Print the lines of the entries below from the one with "789x247 pixels." through the final line, exactly as they appear. The pictures are not part of the copy.

ENTRIES PROVIDED ->
- - - -

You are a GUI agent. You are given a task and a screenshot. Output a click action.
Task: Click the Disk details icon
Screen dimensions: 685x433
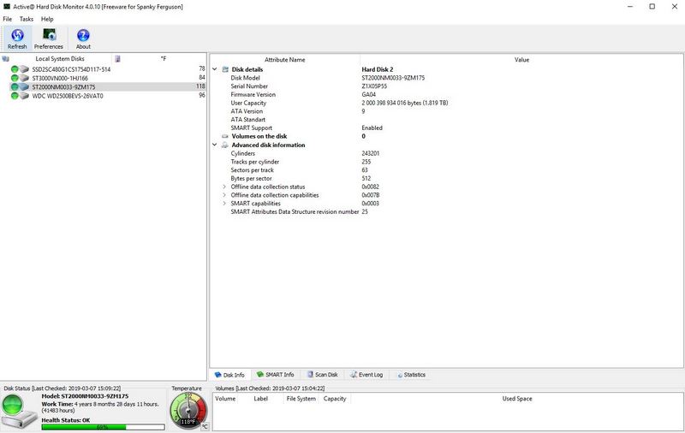point(225,69)
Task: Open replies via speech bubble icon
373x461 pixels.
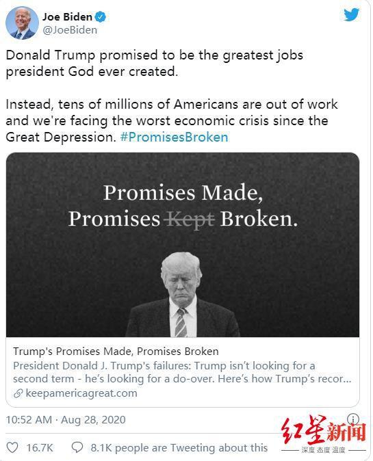Action: click(x=77, y=447)
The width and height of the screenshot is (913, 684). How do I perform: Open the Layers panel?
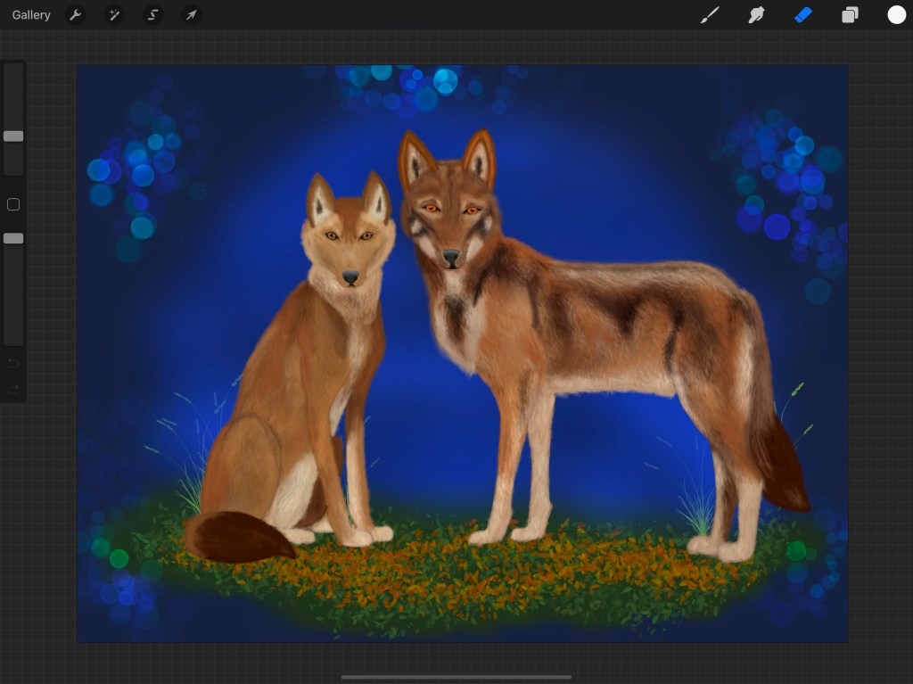(x=850, y=15)
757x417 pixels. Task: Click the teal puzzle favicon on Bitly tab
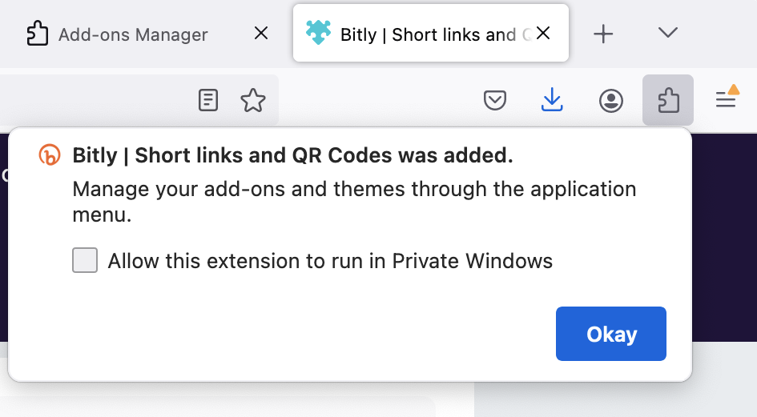pos(318,34)
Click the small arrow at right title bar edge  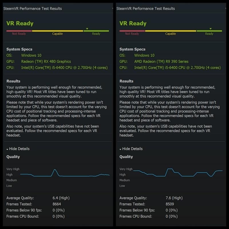click(x=226, y=8)
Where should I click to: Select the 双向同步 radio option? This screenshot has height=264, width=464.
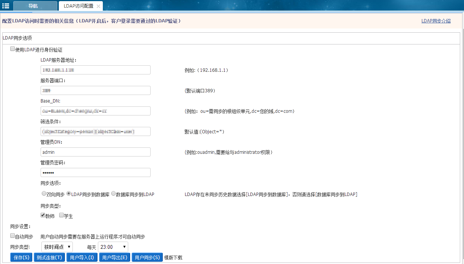(44, 193)
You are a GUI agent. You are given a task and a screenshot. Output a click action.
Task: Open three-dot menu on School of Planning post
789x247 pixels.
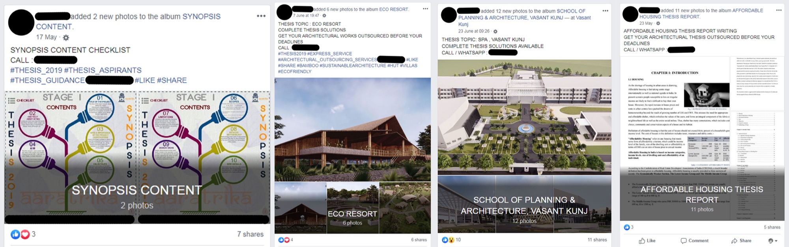(x=605, y=11)
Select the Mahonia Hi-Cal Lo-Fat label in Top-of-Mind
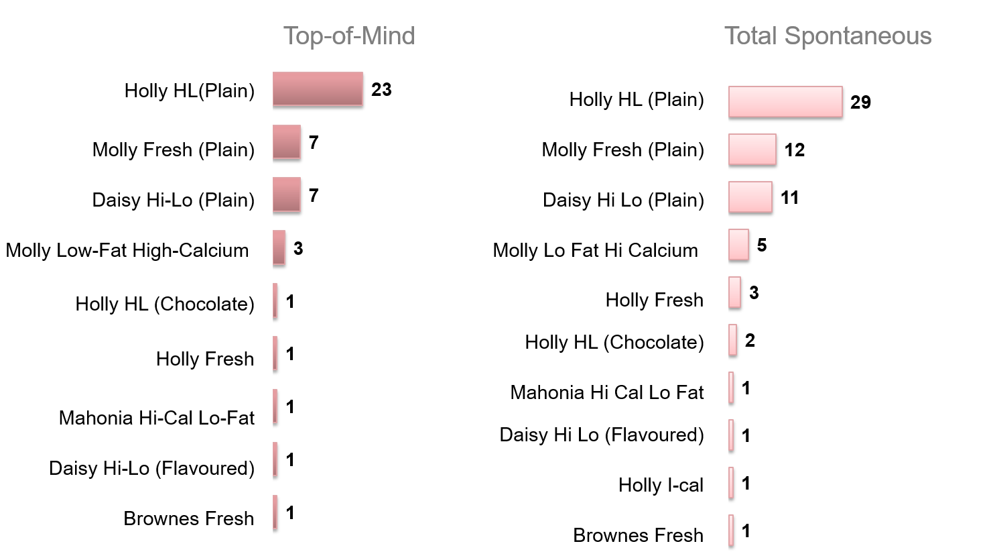 point(157,418)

- - - -

RESPONSE TO THE TASK ->
789x247 pixels.
(x=605, y=11)
Select the Mahonia Hi-Cal Lo-Fat label in Top-of-Mind
 point(157,418)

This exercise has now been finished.